Task directions >>
Beginning at the line that holds "Open the Extensions", restate each line exactly through the final line of the records. Include both of those lines.

Provided records >>
————
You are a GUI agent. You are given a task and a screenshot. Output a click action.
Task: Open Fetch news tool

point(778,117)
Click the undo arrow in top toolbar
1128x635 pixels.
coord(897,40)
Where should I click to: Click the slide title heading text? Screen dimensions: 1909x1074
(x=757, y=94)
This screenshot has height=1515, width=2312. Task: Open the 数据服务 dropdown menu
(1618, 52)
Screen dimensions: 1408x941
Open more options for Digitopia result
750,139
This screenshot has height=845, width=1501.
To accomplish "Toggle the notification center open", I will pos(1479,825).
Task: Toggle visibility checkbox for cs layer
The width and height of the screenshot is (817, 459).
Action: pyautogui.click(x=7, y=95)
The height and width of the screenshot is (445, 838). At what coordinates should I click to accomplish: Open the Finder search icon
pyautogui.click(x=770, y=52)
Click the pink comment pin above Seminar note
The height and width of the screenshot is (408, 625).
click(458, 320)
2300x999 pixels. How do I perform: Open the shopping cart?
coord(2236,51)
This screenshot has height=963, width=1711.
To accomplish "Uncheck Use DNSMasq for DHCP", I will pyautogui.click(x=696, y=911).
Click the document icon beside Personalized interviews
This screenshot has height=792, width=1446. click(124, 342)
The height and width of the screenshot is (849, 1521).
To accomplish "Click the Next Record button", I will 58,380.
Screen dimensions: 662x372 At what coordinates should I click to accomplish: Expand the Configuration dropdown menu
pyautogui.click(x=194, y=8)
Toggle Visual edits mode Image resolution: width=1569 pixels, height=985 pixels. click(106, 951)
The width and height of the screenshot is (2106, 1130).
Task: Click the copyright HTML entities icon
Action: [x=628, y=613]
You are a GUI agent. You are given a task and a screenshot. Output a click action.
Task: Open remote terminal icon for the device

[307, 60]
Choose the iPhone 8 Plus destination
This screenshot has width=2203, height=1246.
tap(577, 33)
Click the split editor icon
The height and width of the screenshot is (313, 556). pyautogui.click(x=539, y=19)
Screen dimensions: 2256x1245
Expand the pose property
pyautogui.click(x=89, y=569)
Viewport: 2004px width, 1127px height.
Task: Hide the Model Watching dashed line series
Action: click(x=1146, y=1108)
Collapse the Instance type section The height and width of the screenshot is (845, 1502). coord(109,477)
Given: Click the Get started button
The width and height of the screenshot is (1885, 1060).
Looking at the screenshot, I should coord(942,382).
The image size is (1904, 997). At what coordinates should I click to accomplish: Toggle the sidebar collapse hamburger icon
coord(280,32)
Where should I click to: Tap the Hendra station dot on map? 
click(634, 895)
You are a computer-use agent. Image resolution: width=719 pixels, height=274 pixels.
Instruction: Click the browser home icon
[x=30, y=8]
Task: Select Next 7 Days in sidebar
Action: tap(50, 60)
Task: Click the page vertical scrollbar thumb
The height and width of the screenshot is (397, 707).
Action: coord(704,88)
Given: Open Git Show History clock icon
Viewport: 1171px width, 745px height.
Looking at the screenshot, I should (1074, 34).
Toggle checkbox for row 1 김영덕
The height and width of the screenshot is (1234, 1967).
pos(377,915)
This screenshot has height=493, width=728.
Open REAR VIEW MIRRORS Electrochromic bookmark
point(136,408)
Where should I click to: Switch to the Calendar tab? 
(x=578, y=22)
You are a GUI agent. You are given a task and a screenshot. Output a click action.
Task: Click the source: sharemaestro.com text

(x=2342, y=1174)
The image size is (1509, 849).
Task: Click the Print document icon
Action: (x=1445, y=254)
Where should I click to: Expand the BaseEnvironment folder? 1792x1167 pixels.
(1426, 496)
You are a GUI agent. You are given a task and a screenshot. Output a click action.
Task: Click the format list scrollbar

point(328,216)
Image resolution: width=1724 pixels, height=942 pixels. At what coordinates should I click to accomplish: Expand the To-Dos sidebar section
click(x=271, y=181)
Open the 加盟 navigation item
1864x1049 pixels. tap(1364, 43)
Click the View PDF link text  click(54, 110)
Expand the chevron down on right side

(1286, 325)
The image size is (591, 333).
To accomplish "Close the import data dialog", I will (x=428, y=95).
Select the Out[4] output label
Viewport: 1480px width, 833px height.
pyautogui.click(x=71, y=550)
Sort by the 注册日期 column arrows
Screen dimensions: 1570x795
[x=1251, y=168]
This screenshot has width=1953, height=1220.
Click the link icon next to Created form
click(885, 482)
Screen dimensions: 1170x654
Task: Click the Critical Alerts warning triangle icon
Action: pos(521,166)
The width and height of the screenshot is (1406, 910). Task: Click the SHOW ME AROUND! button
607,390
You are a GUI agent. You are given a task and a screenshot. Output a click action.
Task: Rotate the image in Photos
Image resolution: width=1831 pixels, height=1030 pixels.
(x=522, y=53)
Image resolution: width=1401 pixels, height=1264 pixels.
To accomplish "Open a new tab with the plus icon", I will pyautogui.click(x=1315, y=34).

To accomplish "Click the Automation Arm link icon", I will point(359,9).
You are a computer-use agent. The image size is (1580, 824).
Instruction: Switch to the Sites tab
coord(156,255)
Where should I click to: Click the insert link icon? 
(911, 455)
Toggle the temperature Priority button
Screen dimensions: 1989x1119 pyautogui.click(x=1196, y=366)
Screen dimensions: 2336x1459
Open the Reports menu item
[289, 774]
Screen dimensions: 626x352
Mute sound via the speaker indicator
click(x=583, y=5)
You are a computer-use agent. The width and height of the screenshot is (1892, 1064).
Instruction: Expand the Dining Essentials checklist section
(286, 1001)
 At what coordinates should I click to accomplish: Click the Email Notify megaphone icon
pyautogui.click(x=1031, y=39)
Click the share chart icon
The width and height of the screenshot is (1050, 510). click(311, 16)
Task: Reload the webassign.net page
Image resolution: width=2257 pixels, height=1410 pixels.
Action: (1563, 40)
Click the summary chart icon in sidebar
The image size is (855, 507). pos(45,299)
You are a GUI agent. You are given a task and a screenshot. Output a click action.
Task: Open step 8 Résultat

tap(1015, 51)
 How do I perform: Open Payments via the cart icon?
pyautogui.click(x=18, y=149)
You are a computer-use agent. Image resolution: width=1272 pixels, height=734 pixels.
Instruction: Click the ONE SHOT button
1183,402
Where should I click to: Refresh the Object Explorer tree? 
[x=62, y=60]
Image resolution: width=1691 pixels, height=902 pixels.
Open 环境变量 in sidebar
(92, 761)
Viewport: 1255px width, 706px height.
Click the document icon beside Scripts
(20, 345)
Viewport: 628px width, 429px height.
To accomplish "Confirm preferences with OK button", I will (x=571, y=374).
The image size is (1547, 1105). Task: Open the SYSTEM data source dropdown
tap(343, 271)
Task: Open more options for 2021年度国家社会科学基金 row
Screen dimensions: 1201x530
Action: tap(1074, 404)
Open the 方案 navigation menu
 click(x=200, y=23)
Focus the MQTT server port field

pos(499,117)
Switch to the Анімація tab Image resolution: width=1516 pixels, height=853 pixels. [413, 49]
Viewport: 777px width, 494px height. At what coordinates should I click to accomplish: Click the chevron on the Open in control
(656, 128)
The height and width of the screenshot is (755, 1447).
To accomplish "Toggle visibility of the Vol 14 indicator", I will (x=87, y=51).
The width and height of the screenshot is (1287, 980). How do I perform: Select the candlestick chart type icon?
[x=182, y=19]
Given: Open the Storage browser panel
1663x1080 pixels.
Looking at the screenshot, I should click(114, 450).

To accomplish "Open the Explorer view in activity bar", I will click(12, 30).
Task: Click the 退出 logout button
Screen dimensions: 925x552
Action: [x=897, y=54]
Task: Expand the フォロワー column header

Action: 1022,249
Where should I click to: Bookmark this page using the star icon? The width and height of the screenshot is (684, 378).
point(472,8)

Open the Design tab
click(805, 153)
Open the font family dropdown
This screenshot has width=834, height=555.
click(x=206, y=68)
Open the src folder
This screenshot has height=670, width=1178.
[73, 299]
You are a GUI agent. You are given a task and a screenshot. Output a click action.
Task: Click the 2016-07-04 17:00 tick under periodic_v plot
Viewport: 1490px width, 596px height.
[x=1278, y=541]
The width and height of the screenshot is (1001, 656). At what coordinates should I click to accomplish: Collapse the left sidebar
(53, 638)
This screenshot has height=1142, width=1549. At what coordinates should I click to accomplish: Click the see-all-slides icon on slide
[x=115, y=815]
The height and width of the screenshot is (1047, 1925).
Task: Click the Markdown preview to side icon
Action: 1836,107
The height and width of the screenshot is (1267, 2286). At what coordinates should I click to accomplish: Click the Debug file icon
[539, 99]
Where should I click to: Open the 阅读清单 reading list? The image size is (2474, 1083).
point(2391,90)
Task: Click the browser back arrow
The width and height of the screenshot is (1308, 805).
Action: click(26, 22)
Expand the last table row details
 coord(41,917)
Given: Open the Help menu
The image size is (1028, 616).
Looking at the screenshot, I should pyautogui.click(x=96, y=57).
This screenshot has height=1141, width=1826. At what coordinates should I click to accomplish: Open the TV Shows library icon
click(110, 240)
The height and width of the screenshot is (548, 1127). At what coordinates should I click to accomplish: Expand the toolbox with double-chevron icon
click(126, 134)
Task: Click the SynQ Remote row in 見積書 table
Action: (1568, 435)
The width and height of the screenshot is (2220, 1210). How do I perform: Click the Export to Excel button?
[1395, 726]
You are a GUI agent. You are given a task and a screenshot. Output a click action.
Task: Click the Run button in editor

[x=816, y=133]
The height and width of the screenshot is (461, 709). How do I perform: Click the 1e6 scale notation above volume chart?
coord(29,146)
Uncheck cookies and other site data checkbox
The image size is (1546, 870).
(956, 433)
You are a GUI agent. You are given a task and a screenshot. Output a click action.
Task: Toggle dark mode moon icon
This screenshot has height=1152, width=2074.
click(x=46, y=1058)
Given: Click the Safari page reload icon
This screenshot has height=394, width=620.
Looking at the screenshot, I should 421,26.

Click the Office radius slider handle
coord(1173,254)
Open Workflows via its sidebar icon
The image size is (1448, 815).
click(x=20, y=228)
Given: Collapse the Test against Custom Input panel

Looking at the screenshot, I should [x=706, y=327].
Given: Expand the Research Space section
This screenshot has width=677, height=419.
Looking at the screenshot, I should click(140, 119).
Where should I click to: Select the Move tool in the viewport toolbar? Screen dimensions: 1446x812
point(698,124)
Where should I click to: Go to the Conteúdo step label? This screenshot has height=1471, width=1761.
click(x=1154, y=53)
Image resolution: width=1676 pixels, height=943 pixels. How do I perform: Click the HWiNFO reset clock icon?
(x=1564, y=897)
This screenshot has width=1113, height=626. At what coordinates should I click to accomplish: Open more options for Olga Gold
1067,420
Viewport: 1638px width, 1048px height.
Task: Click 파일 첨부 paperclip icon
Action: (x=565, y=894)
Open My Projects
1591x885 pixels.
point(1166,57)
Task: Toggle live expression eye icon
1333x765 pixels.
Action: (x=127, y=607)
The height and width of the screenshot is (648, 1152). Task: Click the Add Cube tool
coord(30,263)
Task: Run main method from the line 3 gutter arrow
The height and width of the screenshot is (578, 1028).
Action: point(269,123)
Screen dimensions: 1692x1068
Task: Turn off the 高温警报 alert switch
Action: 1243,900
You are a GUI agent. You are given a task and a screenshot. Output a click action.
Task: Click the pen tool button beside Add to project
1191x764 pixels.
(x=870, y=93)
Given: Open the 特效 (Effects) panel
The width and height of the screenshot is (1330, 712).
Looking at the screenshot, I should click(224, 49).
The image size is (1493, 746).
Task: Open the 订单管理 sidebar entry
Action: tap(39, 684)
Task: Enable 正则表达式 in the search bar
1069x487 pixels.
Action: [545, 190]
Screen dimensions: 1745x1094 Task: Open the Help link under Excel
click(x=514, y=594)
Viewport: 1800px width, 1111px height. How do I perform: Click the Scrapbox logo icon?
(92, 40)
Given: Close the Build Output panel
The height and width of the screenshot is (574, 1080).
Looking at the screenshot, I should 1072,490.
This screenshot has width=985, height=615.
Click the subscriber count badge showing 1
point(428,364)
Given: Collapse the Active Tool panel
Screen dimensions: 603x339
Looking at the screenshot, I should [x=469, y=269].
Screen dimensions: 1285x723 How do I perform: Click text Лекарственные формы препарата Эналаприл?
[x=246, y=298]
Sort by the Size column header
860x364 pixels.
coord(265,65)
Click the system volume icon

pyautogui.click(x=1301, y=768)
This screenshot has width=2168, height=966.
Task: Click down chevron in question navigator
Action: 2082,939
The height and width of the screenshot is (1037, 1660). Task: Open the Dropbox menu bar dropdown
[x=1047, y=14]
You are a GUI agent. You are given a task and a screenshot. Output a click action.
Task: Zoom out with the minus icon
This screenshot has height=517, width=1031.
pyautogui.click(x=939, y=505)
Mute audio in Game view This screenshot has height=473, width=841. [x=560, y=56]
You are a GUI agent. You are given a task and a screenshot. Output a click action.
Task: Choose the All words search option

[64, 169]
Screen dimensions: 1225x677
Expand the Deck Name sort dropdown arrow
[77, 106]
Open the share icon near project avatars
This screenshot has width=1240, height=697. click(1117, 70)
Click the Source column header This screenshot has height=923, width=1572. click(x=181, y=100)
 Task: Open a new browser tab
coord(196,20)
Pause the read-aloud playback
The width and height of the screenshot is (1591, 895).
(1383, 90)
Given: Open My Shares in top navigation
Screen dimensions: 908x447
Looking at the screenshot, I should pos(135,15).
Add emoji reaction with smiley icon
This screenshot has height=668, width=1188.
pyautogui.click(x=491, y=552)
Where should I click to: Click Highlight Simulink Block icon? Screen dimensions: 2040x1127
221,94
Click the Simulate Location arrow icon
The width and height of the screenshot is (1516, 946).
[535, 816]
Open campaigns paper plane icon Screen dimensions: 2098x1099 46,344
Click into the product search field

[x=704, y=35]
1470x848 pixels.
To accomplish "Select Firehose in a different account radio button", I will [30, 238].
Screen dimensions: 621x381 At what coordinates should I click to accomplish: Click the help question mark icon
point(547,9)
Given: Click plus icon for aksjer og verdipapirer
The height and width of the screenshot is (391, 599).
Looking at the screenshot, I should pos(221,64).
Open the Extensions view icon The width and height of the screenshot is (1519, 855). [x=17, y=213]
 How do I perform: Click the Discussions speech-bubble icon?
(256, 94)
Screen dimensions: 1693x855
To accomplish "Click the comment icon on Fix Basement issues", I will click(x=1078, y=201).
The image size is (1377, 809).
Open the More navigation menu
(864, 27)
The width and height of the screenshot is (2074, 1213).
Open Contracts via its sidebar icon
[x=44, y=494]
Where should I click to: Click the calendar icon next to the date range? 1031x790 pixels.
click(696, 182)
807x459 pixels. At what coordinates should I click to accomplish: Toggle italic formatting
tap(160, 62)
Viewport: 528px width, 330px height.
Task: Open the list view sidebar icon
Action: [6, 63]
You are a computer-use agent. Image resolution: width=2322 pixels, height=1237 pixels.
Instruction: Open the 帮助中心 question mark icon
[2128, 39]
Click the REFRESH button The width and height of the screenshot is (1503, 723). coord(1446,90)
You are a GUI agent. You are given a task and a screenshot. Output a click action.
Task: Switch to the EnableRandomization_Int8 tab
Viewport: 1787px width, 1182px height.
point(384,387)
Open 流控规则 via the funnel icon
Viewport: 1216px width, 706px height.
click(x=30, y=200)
————
Finished task >>
Open the Extensions view icon The width and height of the screenshot is (1519, 855). [x=17, y=213]
 How do I perform: Click the Discussions speech-bubble icon?
(256, 94)
Screen dimensions: 1693x855
To accomplish "Click the comment icon on Fix Basement issues", I will click(x=1078, y=201).
The image size is (1377, 809).
Open the More navigation menu
(864, 27)
The width and height of the screenshot is (2074, 1213).
Open Contracts via its sidebar icon
[x=44, y=494]
Where should I click to: Click the calendar icon next to the date range? 1031x790 pixels.
click(696, 182)
807x459 pixels. At what coordinates should I click to accomplish: Toggle italic formatting
tap(160, 62)
Viewport: 528px width, 330px height.
Task: Open the list view sidebar icon
Action: [6, 63]
You are a computer-use agent. Image resolution: width=2322 pixels, height=1237 pixels.
Instruction: Open the 帮助中心 question mark icon
[2128, 39]
Click the REFRESH button The width and height of the screenshot is (1503, 723). coord(1446,90)
You are a GUI agent. You are given a task and a screenshot. Output a click action.
Task: Switch to the EnableRandomization_Int8 tab
Viewport: 1787px width, 1182px height.
point(384,387)
Open 流控规则 via the funnel icon
Viewport: 1216px width, 706px height.
click(x=30, y=200)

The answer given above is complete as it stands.